Commentary

Transit Lease-Back Deals Bite Metro

The recent Washington, D.C. Metro disaster that left nine people dead also brought back into the spotlght the role of lease-back agreements used by transit agencies to generate cash years ago. Apparently, the metro cars that collapsed like accordians were part of one of these deals. According to the Wall Street Journal, these deals discouraged Wasington Metro from retiring the rail cars and replace them with safer, upgraded models.

In essence, transit agencies sold their capital stock–metro rail cars, buses, etc.–to an investor (often a bank) who would then lease the cars back to the transit agency. The sale generated cash for the transit agency which it could use for maintence, capital improvements or, in many cases, operating costs during lean years. Investors benefited by being able to write off the depreciation on the capital asset (becoming a tax shelter). These deals were outlawed in 2004 because they effectively robbed Peter to pay Paul; they were short-sighted ways to raise cash for operating costs and often left transit agencies with few capital assets.

Metro was advised to phase out the metro cars several years ago because they were less safe than more modern cars. Metro didn’t because the financial penalties for backing out of the deal were significant. Unfortunately, in a sign of the current times, Congress is now considering legislation that would effectively wipe the economic benefits of these contracts to the private investors.

“If the agency had wanted to break the leases, said Chief Financial Officer Carol Kissal, it would likely have had to pay penalties and fees on top of the cost of buying newer rail cars.

“Such shelters, known as “sale in lease out” or “lease in lease out” deals, were outlawed in 2004. But some deals made before that date remain in effect.

“Sen. Robert Menendez (D., N.J.) introduced legislation on Thursday that would apply a 100% excise tax on “windfall proceeds” banks reap from the transactions, giving them incentives to unwind the deals.

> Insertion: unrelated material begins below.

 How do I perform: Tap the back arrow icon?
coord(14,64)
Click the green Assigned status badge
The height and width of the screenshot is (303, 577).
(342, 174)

“And Sen. Charles Grassley (R., Iowa) said in a letter to House Majority Leader Steny Hoyer that any new funding for the Washington transit agency shouldn’t go to tax-shelter counterparties. Mr. Hoyer is supporting legislation that would provide $1.5 billion in federal funding to the Metro system over 10 years.”

While the frustraton with the way transit agencies have mismanaged their finances is understandable, the solution is not simply to abrogate contracts after the fact. These were contracts voluntarily entered into. They were (and are) legal. Simply nullifying the contract because they had unanticipated consequences, not matter how tragic, is bad public policy and could significantly undermine the ability of transit agencies to borrow from the private investor market in the future.

The lease-backs, it turns out, were bad deals. But trust and respect for contract is crucial to the functioning of any business enterprise, public or private. A knee-jerk, legislative backlash will only hamper their ability to function effectively in the future.